╭──

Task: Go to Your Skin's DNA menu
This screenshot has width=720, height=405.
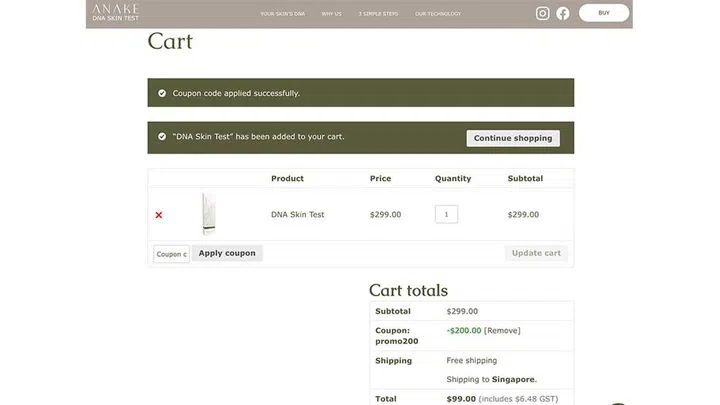Action: coord(282,14)
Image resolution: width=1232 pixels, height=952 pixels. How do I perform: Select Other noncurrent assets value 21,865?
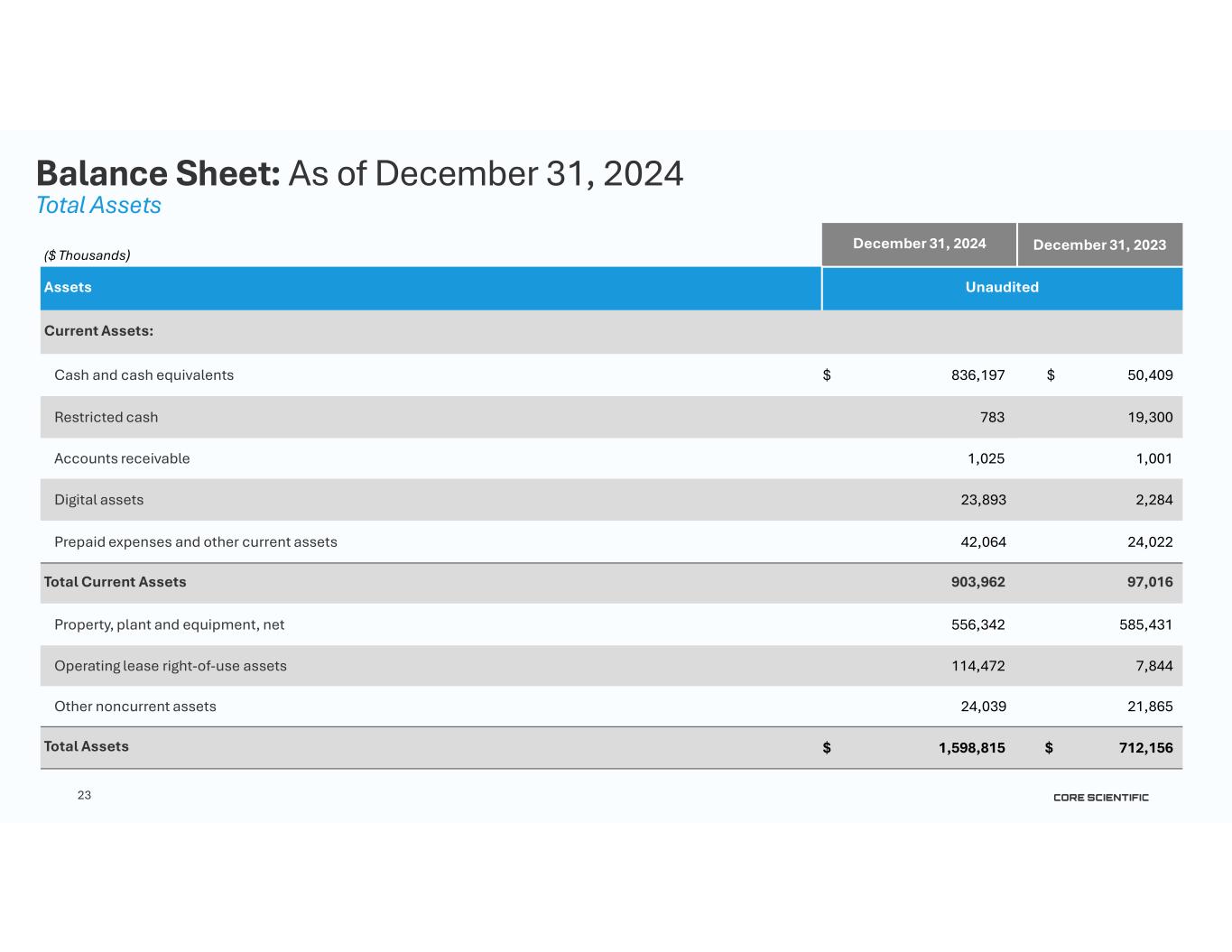click(x=1150, y=707)
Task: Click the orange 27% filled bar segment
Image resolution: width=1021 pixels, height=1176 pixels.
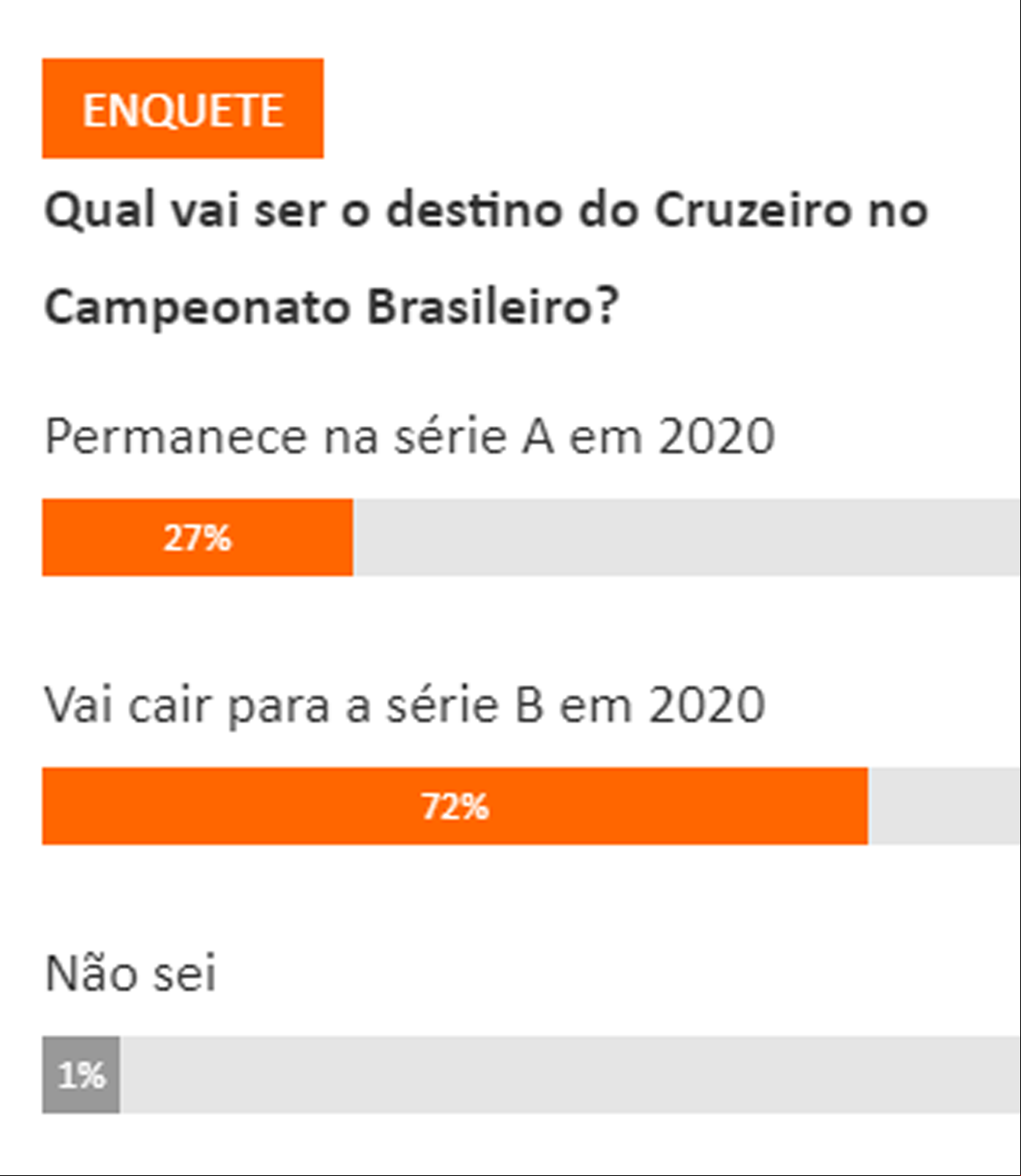Action: [198, 537]
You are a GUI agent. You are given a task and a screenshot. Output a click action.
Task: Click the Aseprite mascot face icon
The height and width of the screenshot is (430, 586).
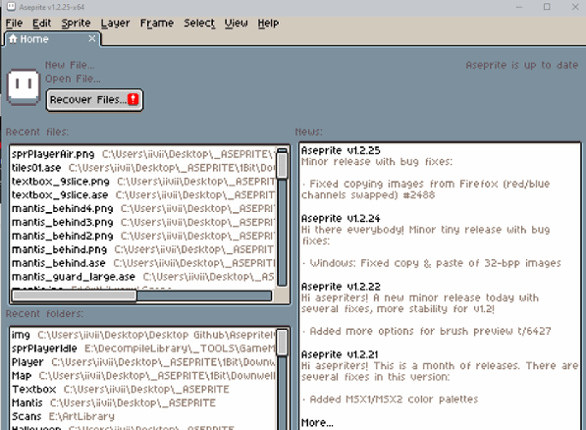pyautogui.click(x=24, y=87)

╰──

- [EXERCISE REQUIREMENTS]:
Your task is to repeat, word for word and with no picture, every line from the one that contains "The height and" through the last line of the data.

- [TASK SOLUTION]:
The height and width of the screenshot is (430, 586).
pyautogui.click(x=24, y=87)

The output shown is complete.